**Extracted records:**
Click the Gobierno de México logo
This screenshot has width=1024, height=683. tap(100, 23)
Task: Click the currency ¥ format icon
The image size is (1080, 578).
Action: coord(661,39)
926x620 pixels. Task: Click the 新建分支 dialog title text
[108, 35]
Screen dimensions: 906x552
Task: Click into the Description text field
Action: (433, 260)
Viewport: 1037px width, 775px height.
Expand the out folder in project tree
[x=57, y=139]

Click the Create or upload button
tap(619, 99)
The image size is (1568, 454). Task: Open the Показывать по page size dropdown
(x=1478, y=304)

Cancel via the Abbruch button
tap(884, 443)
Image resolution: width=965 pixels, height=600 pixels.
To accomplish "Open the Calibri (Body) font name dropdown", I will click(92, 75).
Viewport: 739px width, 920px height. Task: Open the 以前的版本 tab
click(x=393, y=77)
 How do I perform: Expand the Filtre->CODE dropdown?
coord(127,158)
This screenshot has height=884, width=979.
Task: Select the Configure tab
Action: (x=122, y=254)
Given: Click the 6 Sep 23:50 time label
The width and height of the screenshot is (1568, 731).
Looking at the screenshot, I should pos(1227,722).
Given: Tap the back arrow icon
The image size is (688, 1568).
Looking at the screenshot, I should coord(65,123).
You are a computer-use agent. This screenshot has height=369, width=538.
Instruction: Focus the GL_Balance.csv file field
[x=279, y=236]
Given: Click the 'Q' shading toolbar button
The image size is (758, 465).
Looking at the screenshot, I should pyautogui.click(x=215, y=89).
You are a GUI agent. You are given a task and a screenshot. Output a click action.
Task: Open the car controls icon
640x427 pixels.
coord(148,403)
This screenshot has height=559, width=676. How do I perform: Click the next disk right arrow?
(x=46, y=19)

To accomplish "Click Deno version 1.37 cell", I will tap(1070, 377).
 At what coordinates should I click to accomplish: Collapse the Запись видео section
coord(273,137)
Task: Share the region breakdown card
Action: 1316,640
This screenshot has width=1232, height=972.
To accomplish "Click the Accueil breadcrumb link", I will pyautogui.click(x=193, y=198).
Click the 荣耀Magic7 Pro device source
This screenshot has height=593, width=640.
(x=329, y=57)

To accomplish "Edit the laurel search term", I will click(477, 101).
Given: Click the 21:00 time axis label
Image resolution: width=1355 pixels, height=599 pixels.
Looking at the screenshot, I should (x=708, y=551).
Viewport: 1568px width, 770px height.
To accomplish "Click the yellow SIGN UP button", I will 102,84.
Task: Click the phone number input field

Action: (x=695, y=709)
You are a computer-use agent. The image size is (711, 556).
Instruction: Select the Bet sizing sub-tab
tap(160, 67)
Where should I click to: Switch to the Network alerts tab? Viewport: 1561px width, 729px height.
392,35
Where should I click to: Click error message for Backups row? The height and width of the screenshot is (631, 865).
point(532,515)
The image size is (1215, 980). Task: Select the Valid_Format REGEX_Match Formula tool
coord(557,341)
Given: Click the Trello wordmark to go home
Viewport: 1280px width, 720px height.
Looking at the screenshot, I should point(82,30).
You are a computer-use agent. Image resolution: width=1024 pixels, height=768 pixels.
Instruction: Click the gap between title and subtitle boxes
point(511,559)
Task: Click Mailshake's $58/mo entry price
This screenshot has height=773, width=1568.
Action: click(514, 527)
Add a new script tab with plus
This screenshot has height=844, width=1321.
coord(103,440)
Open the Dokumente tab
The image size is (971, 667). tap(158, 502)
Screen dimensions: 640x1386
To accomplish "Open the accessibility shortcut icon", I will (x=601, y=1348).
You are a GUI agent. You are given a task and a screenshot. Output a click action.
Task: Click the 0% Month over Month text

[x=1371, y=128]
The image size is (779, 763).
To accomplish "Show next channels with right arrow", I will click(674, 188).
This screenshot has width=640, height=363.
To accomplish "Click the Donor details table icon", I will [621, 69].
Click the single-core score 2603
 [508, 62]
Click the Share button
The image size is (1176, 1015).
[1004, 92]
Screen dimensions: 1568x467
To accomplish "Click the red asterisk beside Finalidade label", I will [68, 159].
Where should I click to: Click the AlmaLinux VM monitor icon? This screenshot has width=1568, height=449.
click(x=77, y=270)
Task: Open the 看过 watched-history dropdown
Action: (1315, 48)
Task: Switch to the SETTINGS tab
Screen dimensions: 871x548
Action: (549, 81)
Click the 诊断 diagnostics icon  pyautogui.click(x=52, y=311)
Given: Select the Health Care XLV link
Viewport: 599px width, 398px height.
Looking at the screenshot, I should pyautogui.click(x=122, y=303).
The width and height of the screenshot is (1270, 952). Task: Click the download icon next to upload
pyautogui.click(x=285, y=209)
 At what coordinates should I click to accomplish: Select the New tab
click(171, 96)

**Work to complete:** Copy all of the data. Keep every word exactly as it is.

**Your solution:**
Click the Gobierno de México logo
This screenshot has width=1024, height=683. tap(100, 23)
Task: Click the currency ¥ format icon
The image size is (1080, 578).
Action: coord(661,39)
926x620 pixels. Task: Click the 新建分支 dialog title text
[108, 35]
Screen dimensions: 906x552
Task: Click into the Description text field
Action: (433, 260)
Viewport: 1037px width, 775px height.
Expand the out folder in project tree
[x=57, y=139]

Click the Create or upload button
tap(619, 99)
The image size is (1568, 454). Task: Open the Показывать по page size dropdown
(x=1478, y=304)

Cancel via the Abbruch button
tap(884, 443)
Image resolution: width=965 pixels, height=600 pixels.
To accomplish "Open the Calibri (Body) font name dropdown", I will click(92, 75).
Viewport: 739px width, 920px height. Task: Open the 以前的版本 tab
click(x=393, y=77)
 How do I perform: Expand the Filtre->CODE dropdown?
coord(127,158)
This screenshot has height=884, width=979.
Task: Select the Configure tab
Action: (x=122, y=254)
Given: Click the 6 Sep 23:50 time label
The width and height of the screenshot is (1568, 731).
Looking at the screenshot, I should pos(1227,722).
Given: Tap the back arrow icon
The image size is (688, 1568).
Looking at the screenshot, I should coord(65,123).
You are a computer-use agent. This screenshot has height=369, width=538.
Instruction: Focus the GL_Balance.csv file field
[x=279, y=236]
Given: Click the 'Q' shading toolbar button
The image size is (758, 465).
Looking at the screenshot, I should pyautogui.click(x=215, y=89).
You are a GUI agent. You are given a task and a screenshot. Output a click action.
Task: Open the car controls icon
640x427 pixels.
coord(148,403)
This screenshot has height=559, width=676. How do I perform: Click the next disk right arrow?
(x=46, y=19)

To accomplish "Click Deno version 1.37 cell", I will tap(1070, 377).
 At what coordinates should I click to accomplish: Collapse the Запись видео section
coord(273,137)
Task: Share the region breakdown card
Action: 1316,640
This screenshot has width=1232, height=972.
To accomplish "Click the Accueil breadcrumb link", I will pyautogui.click(x=193, y=198).
Click the 荣耀Magic7 Pro device source
This screenshot has height=593, width=640.
(x=329, y=57)

To accomplish "Edit the laurel search term", I will click(477, 101).
Given: Click the 21:00 time axis label
Image resolution: width=1355 pixels, height=599 pixels.
Looking at the screenshot, I should (x=708, y=551).
Viewport: 1568px width, 770px height.
To accomplish "Click the yellow SIGN UP button", I will 102,84.
Task: Click the phone number input field

Action: (x=695, y=709)
You are a computer-use agent. The image size is (711, 556).
Instruction: Select the Bet sizing sub-tab
tap(160, 67)
Where should I click to: Switch to the Network alerts tab? Viewport: 1561px width, 729px height.
392,35
Where should I click to: Click error message for Backups row? The height and width of the screenshot is (631, 865).
point(532,515)
The image size is (1215, 980). Task: Select the Valid_Format REGEX_Match Formula tool
coord(557,341)
Given: Click the Trello wordmark to go home
Viewport: 1280px width, 720px height.
Looking at the screenshot, I should point(82,30).
You are a computer-use agent. Image resolution: width=1024 pixels, height=768 pixels.
Instruction: Click the gap between title and subtitle boxes
point(511,559)
Task: Click Mailshake's $58/mo entry price
This screenshot has height=773, width=1568.
Action: click(514, 527)
Add a new script tab with plus
This screenshot has height=844, width=1321.
coord(103,440)
Open the Dokumente tab
The image size is (971, 667). tap(158, 502)
Screen dimensions: 640x1386
To accomplish "Open the accessibility shortcut icon", I will (x=601, y=1348).
You are a GUI agent. You are given a task and a screenshot. Output a click action.
Task: Click the 0% Month over Month text

[x=1371, y=128]
The image size is (779, 763).
To accomplish "Show next channels with right arrow", I will click(674, 188).
This screenshot has width=640, height=363.
To accomplish "Click the Donor details table icon", I will [621, 69].
Click the single-core score 2603
 [508, 62]
Click the Share button
The image size is (1176, 1015).
[1004, 92]
Screen dimensions: 1568x467
To accomplish "Click the red asterisk beside Finalidade label", I will [68, 159].
Where should I click to: Click the AlmaLinux VM monitor icon? This screenshot has width=1568, height=449.
click(x=77, y=270)
Task: Open the 看过 watched-history dropdown
Action: (1315, 48)
Task: Switch to the SETTINGS tab
Screen dimensions: 871x548
Action: (549, 81)
Click the 诊断 diagnostics icon  pyautogui.click(x=52, y=311)
Given: Select the Health Care XLV link
Viewport: 599px width, 398px height.
Looking at the screenshot, I should pyautogui.click(x=122, y=303).
The width and height of the screenshot is (1270, 952). Task: Click the download icon next to upload
pyautogui.click(x=285, y=209)
 At what coordinates should I click to accomplish: Select the New tab
click(171, 96)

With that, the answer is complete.